Mariano then approached Caidic and asked him if he wanted to play. The shooting guard agreed and looked to check in with about two minutes to go in the first quarter, but the lack of a dead-ball situation prevented him from doing so immediately.
"There was a foul that allowed me to go in, but there were only four seconds to go in the quarter. I just ran back on defense once and then the buzzer sounded," he said.
Caidic made up for lost time and unloaded 26 huge points in the second quarter. At halftime, some teammates called for him to aim for a new scoring record.

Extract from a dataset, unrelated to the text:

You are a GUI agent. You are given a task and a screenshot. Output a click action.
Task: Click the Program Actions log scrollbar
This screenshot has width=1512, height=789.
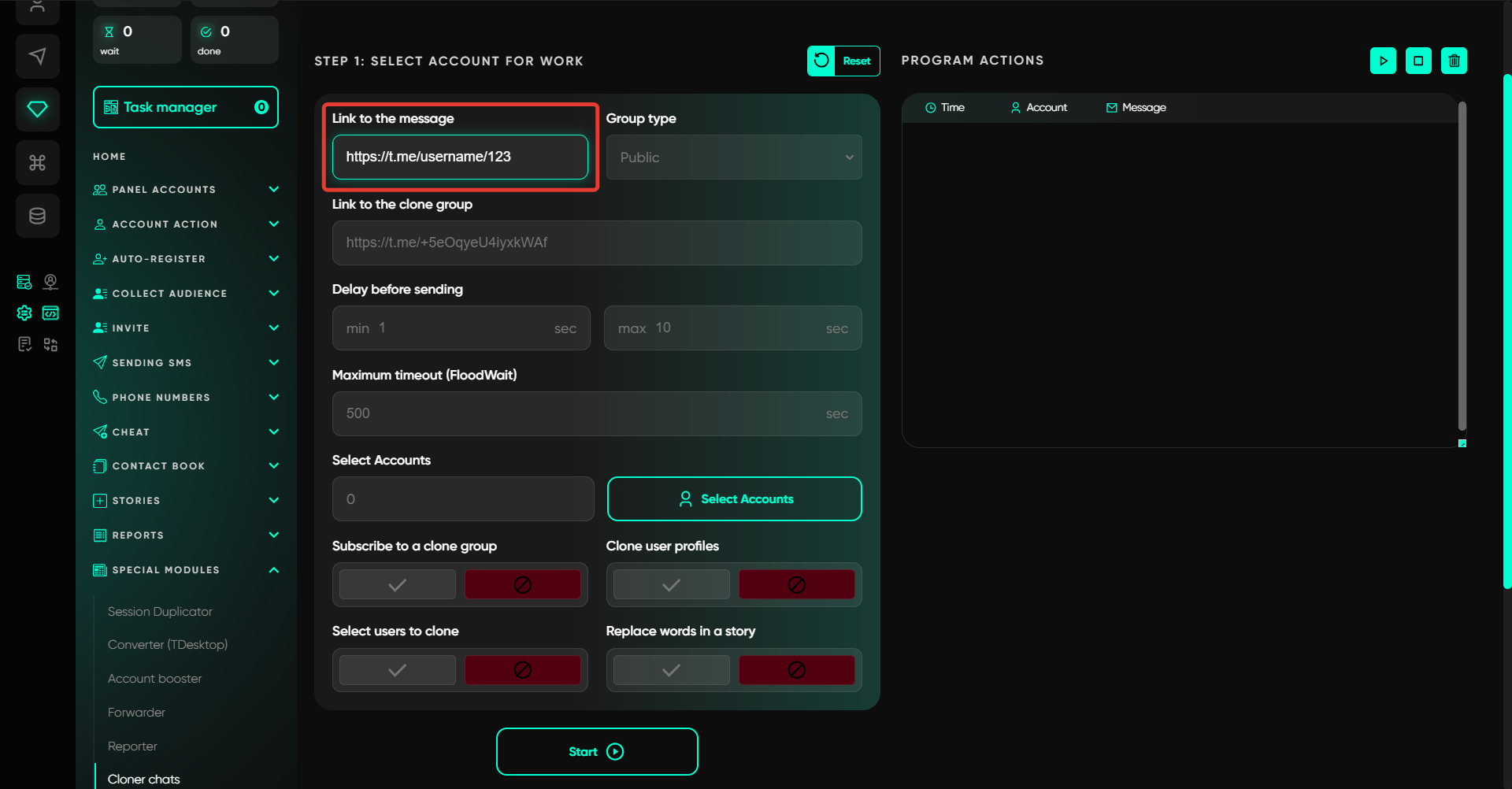[x=1462, y=268]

In the second half, Caidic was basically unconscious and just mercilessly bombed away from all areas of the floor on offense to push Tivoli to a scintillating 162-149 win over the crowd darlings. 'The Triggerman' rewrote history books with new marks for most points in a half (53 in the second half), most in a quarter (37 in the third), most three-point shots made (17) and most threes attempted (27).
"Abe King urged me to break the record because I had a great second quarter," shared Caidic. "When the third quarter came, that's where I hit nine three-pointers. The time I missed in the first quarter came back to me in the third quarter. The ball was in my hands almost all the time."
Caidic would win two more titles with the San Miguel Beermen before retiring and delving into coaching and management duties with the Barangay Ginebra franchise, but every so often, he'd still flash his vintage form in what may be not-so-subtle reminders about his greatness.
In 2010, Caidic drew praises from NBA champion and former three-point contest titlist Glen Rice, who was left impressed by the Filipino marksman's excellence after watching him explode for 54 points and 14 triples when the two teamed up in the NBA Asia Basketball Challenge in Manila.
"It felt heartwarming because somehow, they'd recognize when they got to the country that basketball here in the Philippines is also pretty good," Caidic said of Rice's praises. "Although it was just an exhibition game, I really enjoyed it. Somehow, you could show them that if only we weren't small, we could also play in the NBA."
A year ago, Caidic also hit a whopping 46 threes and scored 142 points in a "fun" exhibition game held in Ilocos.
"It was just a fun game. Pido Jarencio and Gerry Esplana actually had the idea to keep feeding me the ball. They really made me work that night -- they didn't do anything but give me the ball, and I was just standing at the three-point line. It was a fun game," he said with a laugh.
Time erodes most memories, but Caidic's immortal, golden stroke could probably outlive us all.